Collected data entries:
□ □ □

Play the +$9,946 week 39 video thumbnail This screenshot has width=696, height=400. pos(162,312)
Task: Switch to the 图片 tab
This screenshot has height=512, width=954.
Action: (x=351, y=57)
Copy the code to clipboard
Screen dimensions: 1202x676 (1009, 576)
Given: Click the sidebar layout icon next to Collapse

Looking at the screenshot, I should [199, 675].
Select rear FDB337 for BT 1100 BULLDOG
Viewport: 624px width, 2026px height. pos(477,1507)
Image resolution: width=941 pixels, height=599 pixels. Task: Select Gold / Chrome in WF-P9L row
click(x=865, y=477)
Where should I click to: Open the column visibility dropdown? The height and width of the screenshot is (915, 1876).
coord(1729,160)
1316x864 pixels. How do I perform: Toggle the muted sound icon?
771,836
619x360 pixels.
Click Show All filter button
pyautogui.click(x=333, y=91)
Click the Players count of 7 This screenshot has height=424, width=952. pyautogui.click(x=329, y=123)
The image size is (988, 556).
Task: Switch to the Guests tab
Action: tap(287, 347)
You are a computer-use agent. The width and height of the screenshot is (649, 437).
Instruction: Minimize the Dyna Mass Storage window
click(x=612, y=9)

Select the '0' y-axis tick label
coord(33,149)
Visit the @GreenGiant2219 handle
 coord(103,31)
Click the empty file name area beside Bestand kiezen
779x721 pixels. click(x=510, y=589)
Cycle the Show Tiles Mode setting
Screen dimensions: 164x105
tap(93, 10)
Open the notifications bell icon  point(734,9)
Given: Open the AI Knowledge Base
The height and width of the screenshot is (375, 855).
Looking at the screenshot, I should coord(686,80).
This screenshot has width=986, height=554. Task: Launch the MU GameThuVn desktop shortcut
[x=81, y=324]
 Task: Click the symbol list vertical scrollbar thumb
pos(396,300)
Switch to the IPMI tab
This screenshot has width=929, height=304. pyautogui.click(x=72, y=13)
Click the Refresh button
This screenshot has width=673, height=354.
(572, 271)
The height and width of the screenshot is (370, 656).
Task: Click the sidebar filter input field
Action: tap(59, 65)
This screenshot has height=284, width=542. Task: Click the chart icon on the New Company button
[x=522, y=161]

□ □ □

PROBLEM DETAILS: Reproduce verbatim the records beginning with the line containing "Given: Click the" and continuing through the end of the records.

SOLUTION TO THE EXERCISE:
Given: Click the sidebar layout icon next to Collapse

Looking at the screenshot, I should [199, 675].
Select rear FDB337 for BT 1100 BULLDOG
Viewport: 624px width, 2026px height. pos(477,1507)
Image resolution: width=941 pixels, height=599 pixels. Task: Select Gold / Chrome in WF-P9L row
click(x=865, y=477)
Where should I click to: Open the column visibility dropdown? The height and width of the screenshot is (915, 1876).
coord(1729,160)
1316x864 pixels. How do I perform: Toggle the muted sound icon?
771,836
619x360 pixels.
Click Show All filter button
pyautogui.click(x=333, y=91)
Click the Players count of 7 This screenshot has height=424, width=952. pyautogui.click(x=329, y=123)
The image size is (988, 556).
Task: Switch to the Guests tab
Action: tap(287, 347)
You are a computer-use agent. The width and height of the screenshot is (649, 437).
Instruction: Minimize the Dyna Mass Storage window
click(x=612, y=9)

Select the '0' y-axis tick label
coord(33,149)
Visit the @GreenGiant2219 handle
 coord(103,31)
Click the empty file name area beside Bestand kiezen
779x721 pixels. click(x=510, y=589)
Cycle the Show Tiles Mode setting
Screen dimensions: 164x105
tap(93, 10)
Open the notifications bell icon  point(734,9)
Given: Open the AI Knowledge Base
The height and width of the screenshot is (375, 855).
Looking at the screenshot, I should coord(686,80).
This screenshot has width=986, height=554. Task: Launch the MU GameThuVn desktop shortcut
[x=81, y=324]
 Task: Click the symbol list vertical scrollbar thumb
pos(396,300)
Switch to the IPMI tab
This screenshot has width=929, height=304. pyautogui.click(x=72, y=13)
Click the Refresh button
This screenshot has width=673, height=354.
(572, 271)
The height and width of the screenshot is (370, 656).
Task: Click the sidebar filter input field
Action: tap(59, 65)
This screenshot has height=284, width=542. Task: Click the chart icon on the New Company button
[x=522, y=161]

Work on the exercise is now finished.